Continuing the line of studies carried out by us previously [30,31], in this paper, we present a VR system together with an odor device for autobiographical memory retrieval, but, this time, using a qualitative analysis. To the best of our knowledge, we are the first from this series of experiments to add olfactory stimulation (thus representing a mixed-reality procedure) and offer the participants the opportunity to interact with the virtual environment by manipulating virtual objects with their virtual hands. This is an advancement to what exists currently and provides original research elements for our paper. Also, considering that we use a qualitative analysis of the results, this study can surprise, to a greater extent, the emotional experiences of the participants. This we consider another novelty of the research reported in this paper, as most of the published research for such systems is quantitative in nature.
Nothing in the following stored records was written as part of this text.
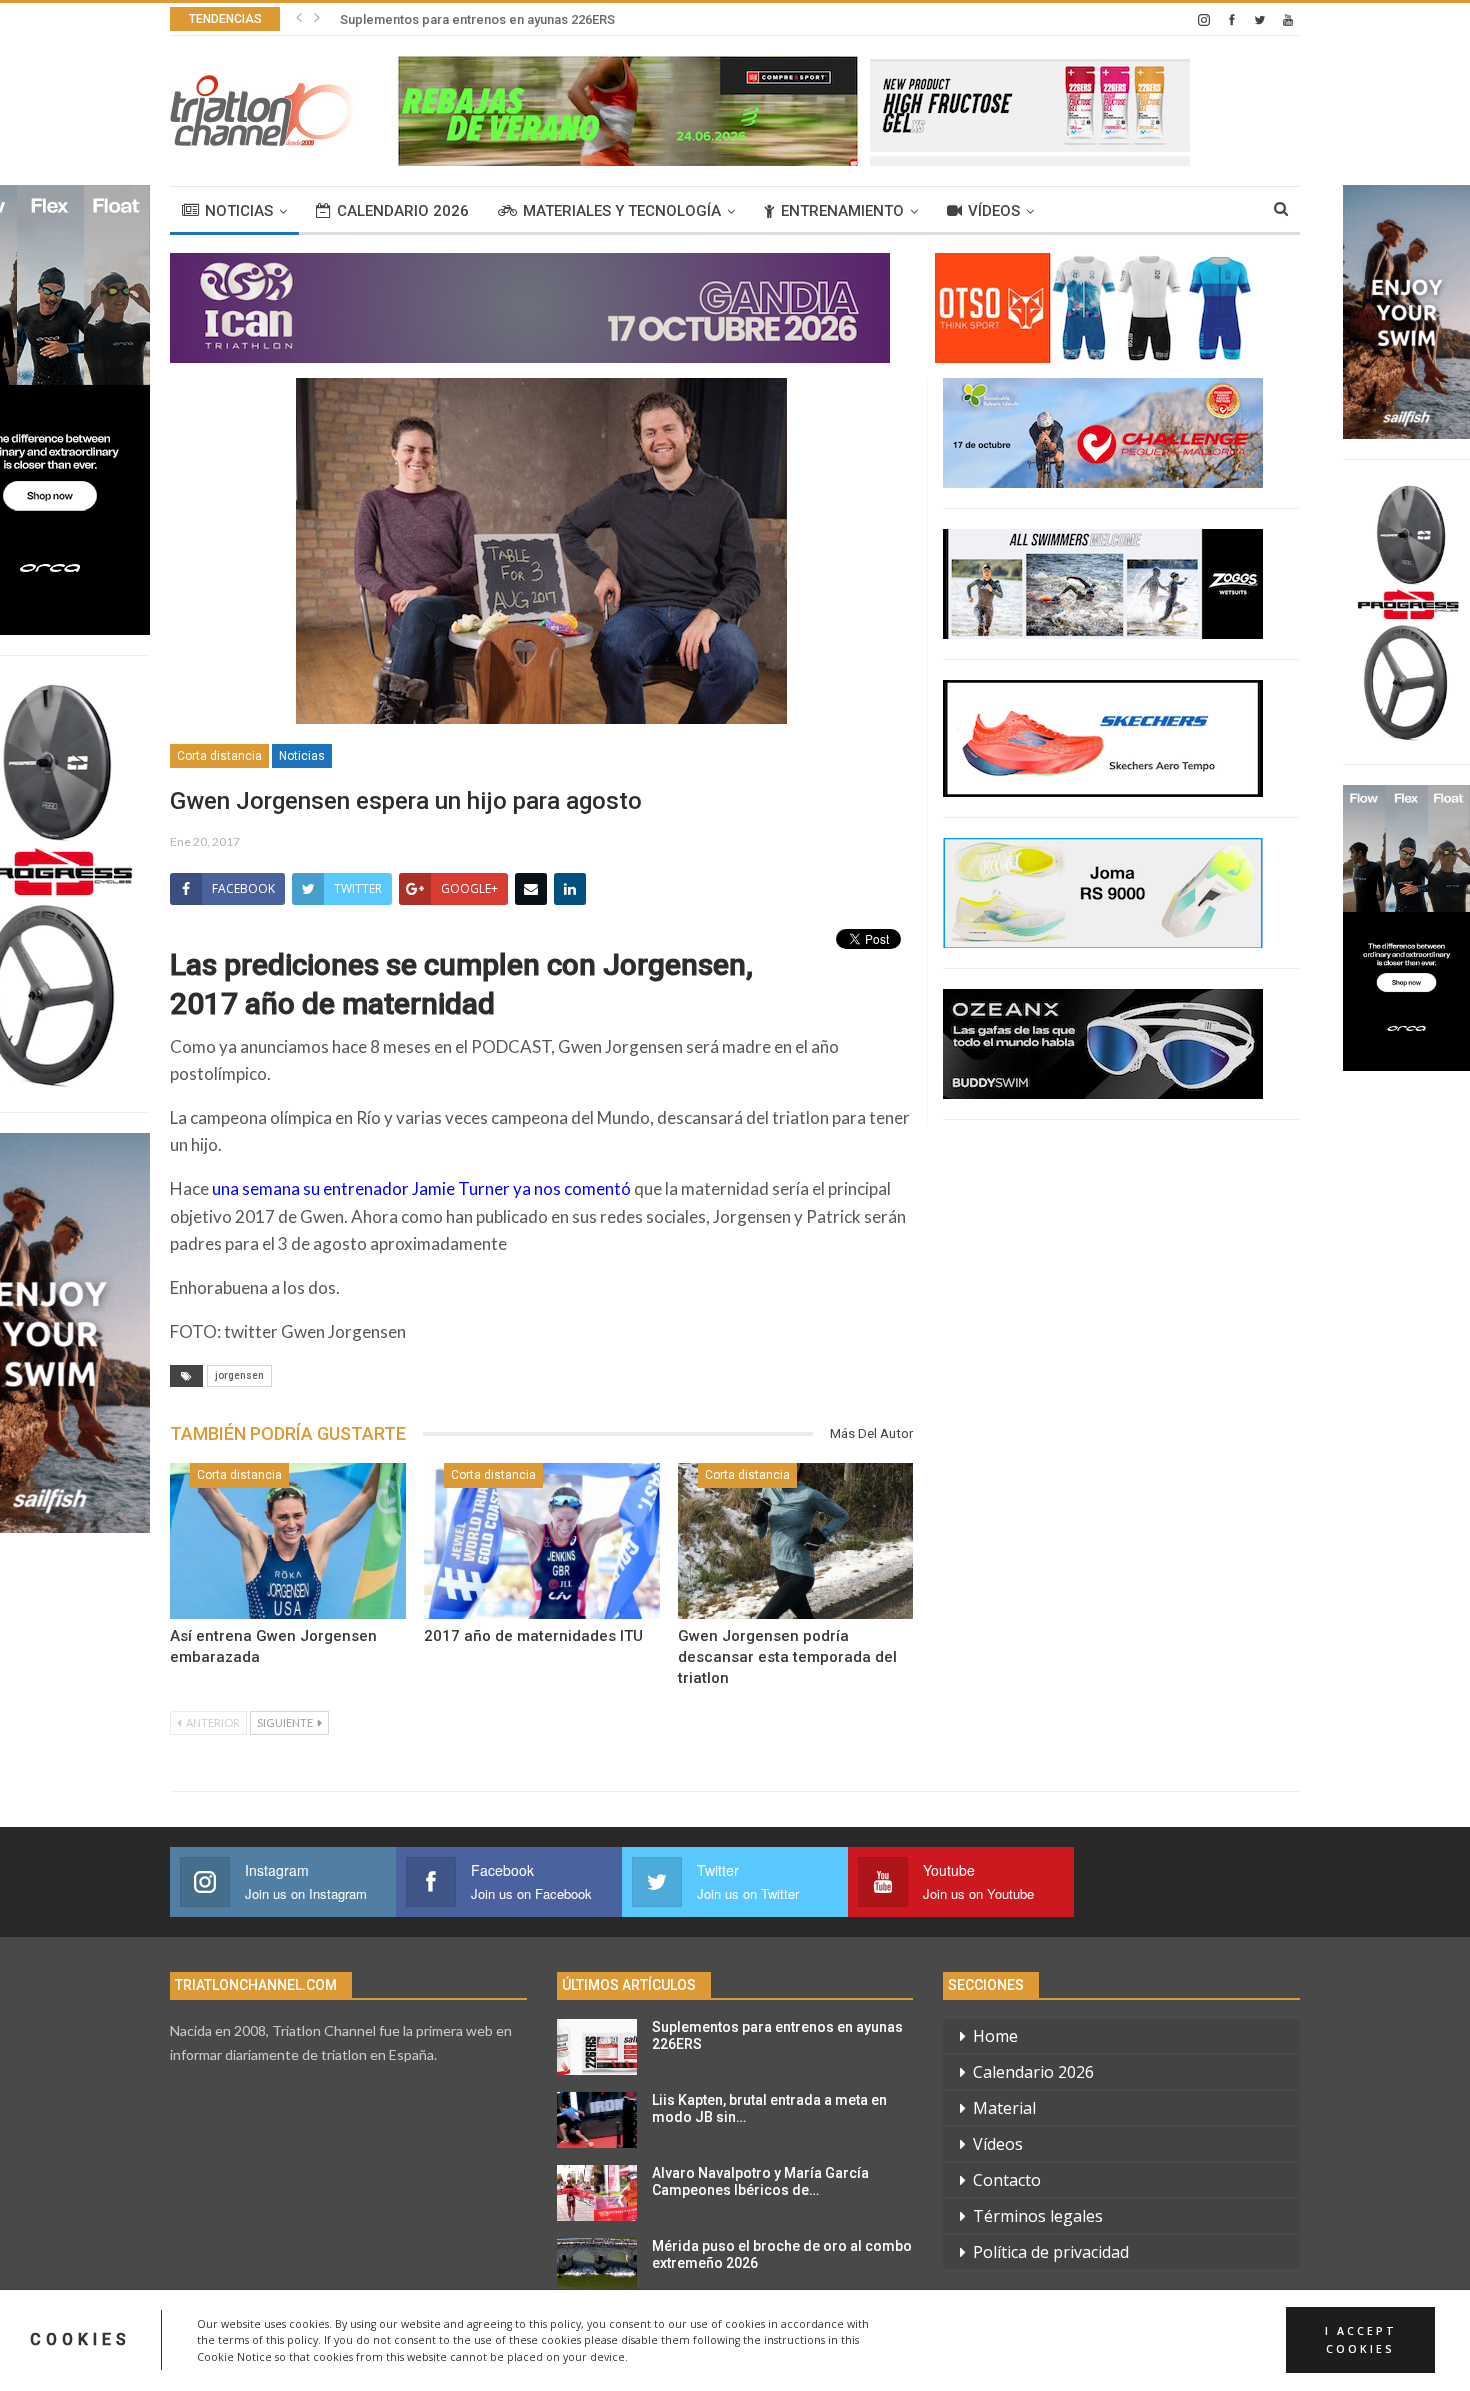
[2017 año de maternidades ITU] (542, 1541)
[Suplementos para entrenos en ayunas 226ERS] (597, 2047)
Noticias (239, 211)
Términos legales (1038, 2216)
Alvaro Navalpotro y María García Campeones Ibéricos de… (760, 2181)
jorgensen (239, 1375)
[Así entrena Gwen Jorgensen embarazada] (288, 1541)
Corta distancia (219, 756)
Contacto (1007, 2180)
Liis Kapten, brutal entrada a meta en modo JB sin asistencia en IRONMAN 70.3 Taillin (589, 19)
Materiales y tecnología (622, 211)
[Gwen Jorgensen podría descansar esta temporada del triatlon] (796, 1541)
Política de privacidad (1051, 2252)
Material (1004, 2108)
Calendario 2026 (403, 211)
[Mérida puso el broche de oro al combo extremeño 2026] (597, 2266)
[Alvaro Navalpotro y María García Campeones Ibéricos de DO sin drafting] (597, 2193)
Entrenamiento (842, 211)
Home (995, 2036)
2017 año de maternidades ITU (533, 1636)
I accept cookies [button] (1361, 2340)
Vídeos (994, 211)
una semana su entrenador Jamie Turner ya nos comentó (421, 1188)
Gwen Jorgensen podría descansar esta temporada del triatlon (787, 1657)
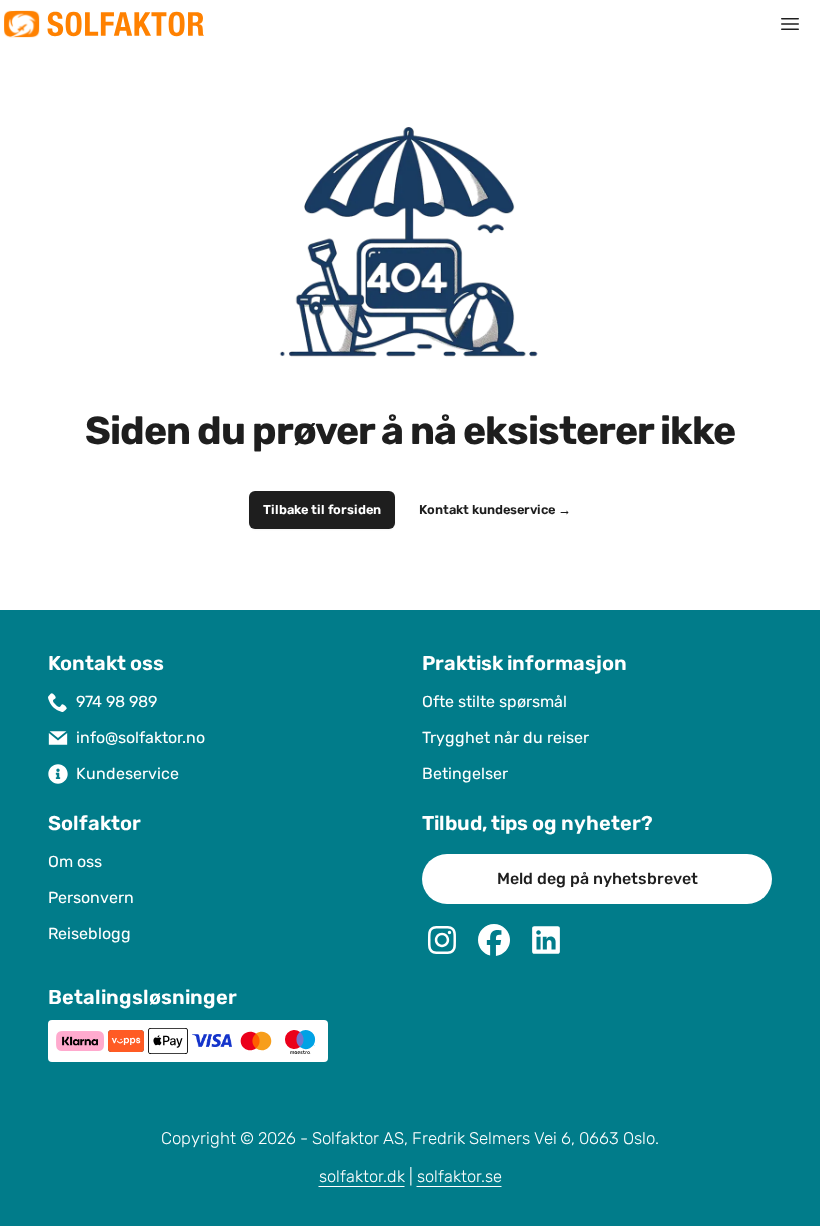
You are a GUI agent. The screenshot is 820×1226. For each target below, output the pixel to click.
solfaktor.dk (362, 1176)
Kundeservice (127, 773)
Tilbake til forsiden (322, 510)
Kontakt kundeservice (495, 510)
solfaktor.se (459, 1176)
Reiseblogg (89, 933)
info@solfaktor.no (140, 737)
So, the objectives of this exploratory study are (1) to build a prototype of a multisensory VR device capable of triggering autobiographical memories and (2) to test its effects in a qualitative study, from the point of view of positive emotions triggered, of reducing the momentary level of stress, and of improving the quality of autobiographical memories. This research was performed under Arut Grant No. 27/09/10/2023, “Intelligent VR system for treating autobiographical/episodic memory deficits”.

2. Material and Methods

To enhance the VR experience, one potential strategy involves integrating an olfactory dimension. This innovative approach can significantly improve user engagement, especially when combined with visual stimuli. In order to trigger the autobiographical recall, we used the combination of smell + congruent visual context, as shown in Figure 1 (for example, an orchard where there is a box of oranges on a table, which when the subject takes them to the nose—using the virtual hands—an odor diffuser releases the smell of oranges). As in our previous experiments, we used common, familiar odors [20,30]. It is known from the literature that the recall effect is accentuated by the familiarity of smells and not so much by their pleasant character [27]. The images were constructed to be consistent (or congruent) with the odors.
In order to disperse scents effectively, a dispersing mechanism was employed, distributing 2 separate odors—orange and chamomile.
The odor-dispensing apparatus comprises a recipient housing the odor and a nichrome resistance, which heats up to approximately 100 degrees Celsius, causing the odor to mix with water. A fan positioned above the apparatus draws air, forcing it over the odor, dispersing it through a hole in the recipient. A directing wall inside the recipient ensures air is directed toward the scent. It is worth noting that natural oils are preferred over chemical oils to avoid potential unsatisfactory results or intoxication when heated.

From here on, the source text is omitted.